TRECHO DO TEXTO
==========
Bom Conselho - PE |
Por José Antonio Taveira Belo / Zetinho
Filha de Mestre Véu e Ana da Silveira, quarta da prole de
oito filhos. Nascida em Bom Conselho, morou na querida Rua Caborje, na casa de
nº 84, onde Hélio Belo de Oliveira seu sobrinho habitou. Remexendo os meus
bagulhos antigos, deparei-me com a fotografia da bela moça Carlinda. Sentada em
uma poltrona cinza, com vestido branco com flores azuis, uma laço na cabeça,
pulseiras, e colar de ouro. Sapato de salto baixo, branco. Um buque de rosas
brancas pousado no colo. Olhar sério, sem nenhum sinal de alegria, impassível. Semblante
duro e inflexível. Raramente ria. Não gostava de elogios, dizia logo vai pra lá
com tuas conversas e saia para casa onde estivesse. Evitava este tipo de
comentário, se escusava a acata-lo. Vivia para a casa onde morava ela e a minha
avó Ana. Seus objetos de estimação eram guardados a sete chaves. Tudo
arrumadinho era o seu guarda roupa, passado a ferro e engomada, suspenso por
cabides comprado na loja de Gabriel, no quadro, à tarde quando saia raras vezes.
==========
TAREFA
No trecho sobre Carlinda, o que ela tem pousado no colo na fotografia?

MATERIAL MOSTRADO
==========
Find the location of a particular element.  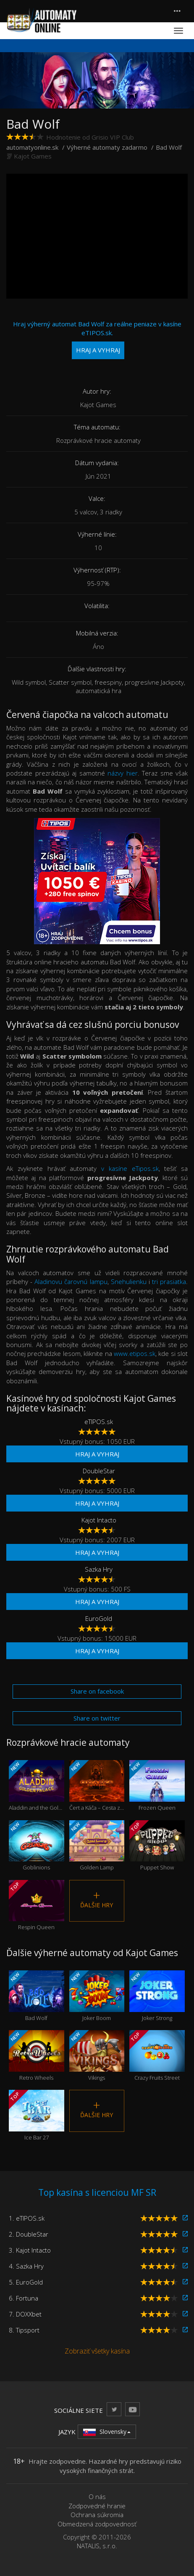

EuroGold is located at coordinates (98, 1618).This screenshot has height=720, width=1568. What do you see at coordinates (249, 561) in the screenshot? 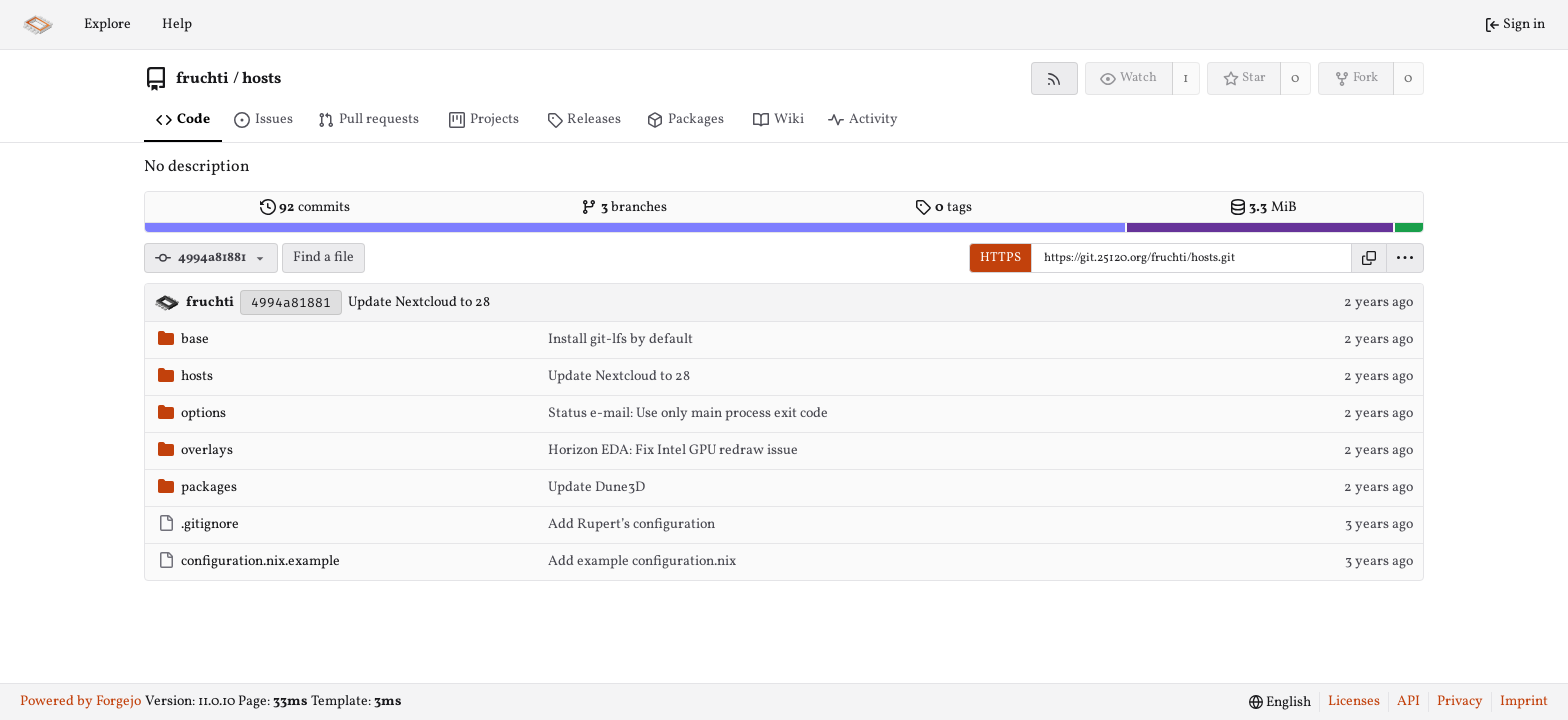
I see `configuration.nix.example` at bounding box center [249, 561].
==========
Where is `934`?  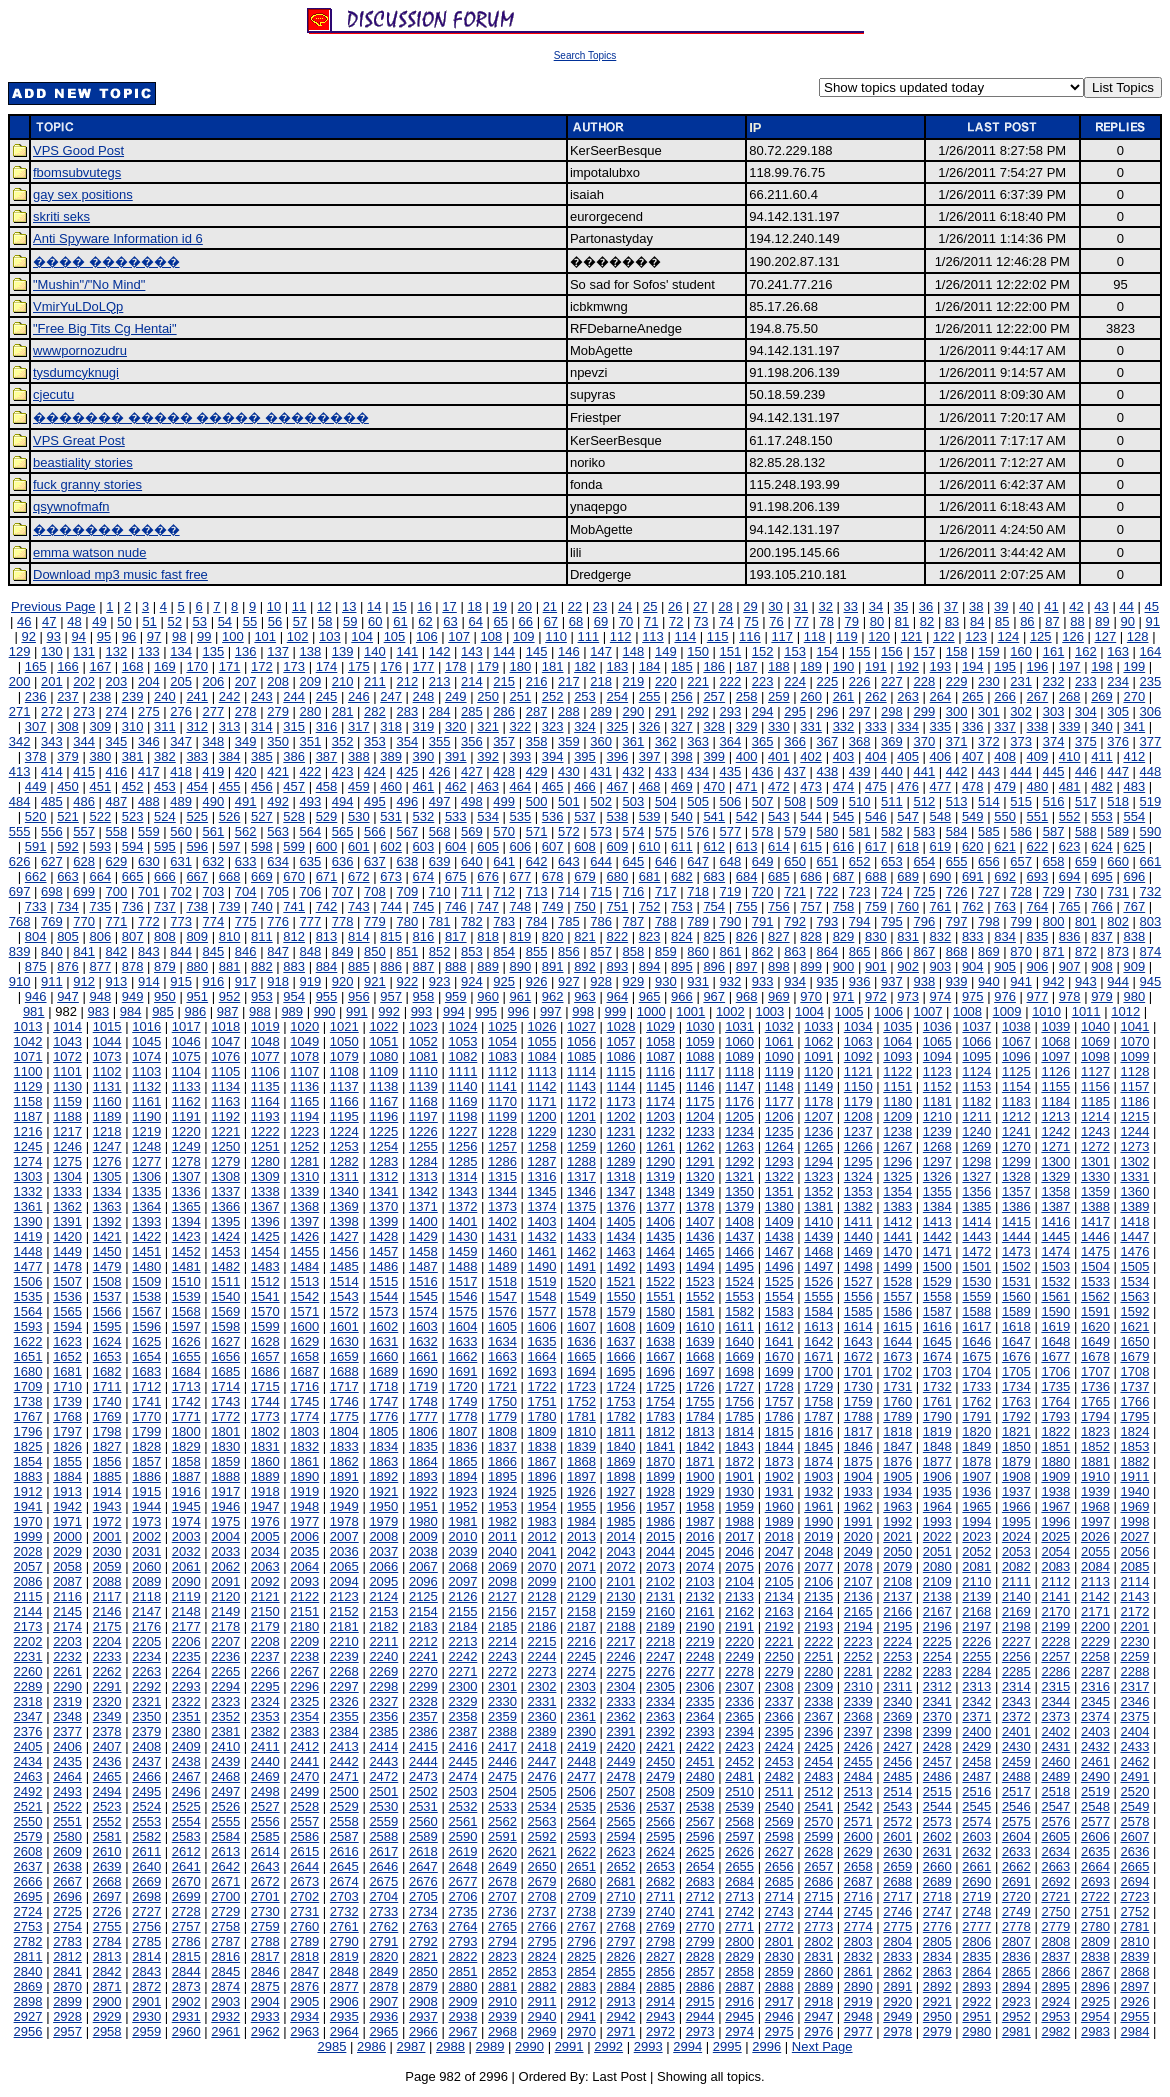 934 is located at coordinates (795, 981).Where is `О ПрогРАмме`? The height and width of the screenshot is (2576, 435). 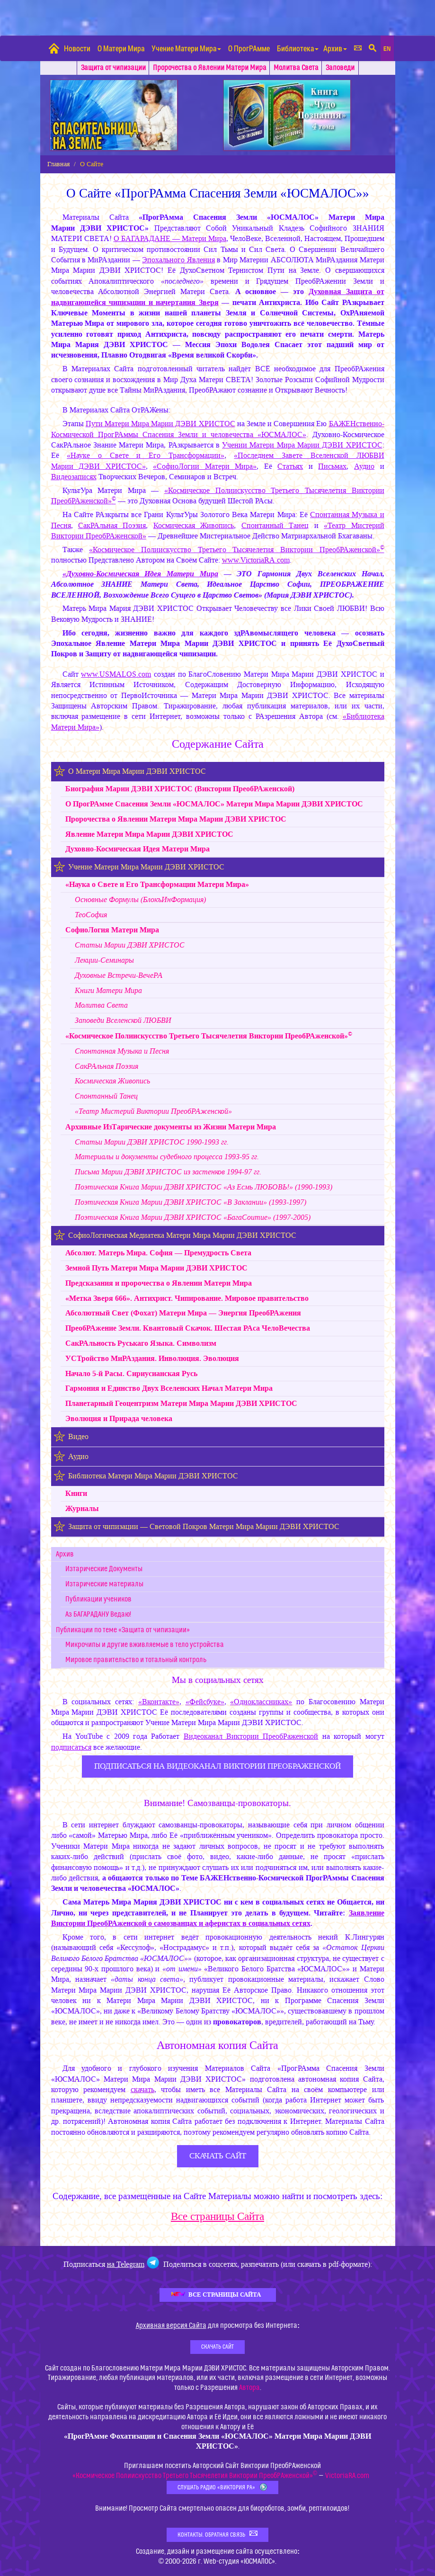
==========
RESPOSTA
Um buquê de rosas brancas.